Stated exercise.
Arrange every line of the data below as a Markdown table with two columns, Row and Text. Number each line in the Row column and leave out blank lines.

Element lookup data
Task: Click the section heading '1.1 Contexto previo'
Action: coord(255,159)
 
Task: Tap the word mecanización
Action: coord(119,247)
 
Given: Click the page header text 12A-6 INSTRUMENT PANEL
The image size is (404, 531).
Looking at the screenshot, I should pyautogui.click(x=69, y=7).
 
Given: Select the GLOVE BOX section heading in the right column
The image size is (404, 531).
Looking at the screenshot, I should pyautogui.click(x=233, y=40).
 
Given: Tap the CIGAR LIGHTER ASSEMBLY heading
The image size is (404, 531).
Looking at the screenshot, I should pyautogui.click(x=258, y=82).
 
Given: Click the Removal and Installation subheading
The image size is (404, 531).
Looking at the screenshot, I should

Solution to this exercise.
| Row | Text |
|---|---|
| 1 | Task: Click the section heading '1.1 Contexto previo' |
| 2 | Action: coord(255,159) |
| 3 | Task: Tap the word mecanización |
| 4 | Action: coord(119,247) |
| 5 | Given: Click the page header text 12A-6 INSTRUMENT PANEL |
| 6 | The image size is (404, 531). |
| 7 | Looking at the screenshot, I should pyautogui.click(x=69, y=7). |
| 8 | Given: Select the GLOVE BOX section heading in the right column |
| 9 | The image size is (404, 531). |
| 10 | Looking at the screenshot, I should pyautogui.click(x=233, y=40). |
| 11 | Given: Tap the CIGAR LIGHTER ASSEMBLY heading |
| 12 | The image size is (404, 531). |
| 13 | Looking at the screenshot, I should pyautogui.click(x=258, y=82). |
| 14 | Given: Click the Removal and Installation subheading |
| 15 | The image size is (404, 531). |
| 16 | Looking at the screenshot, I should |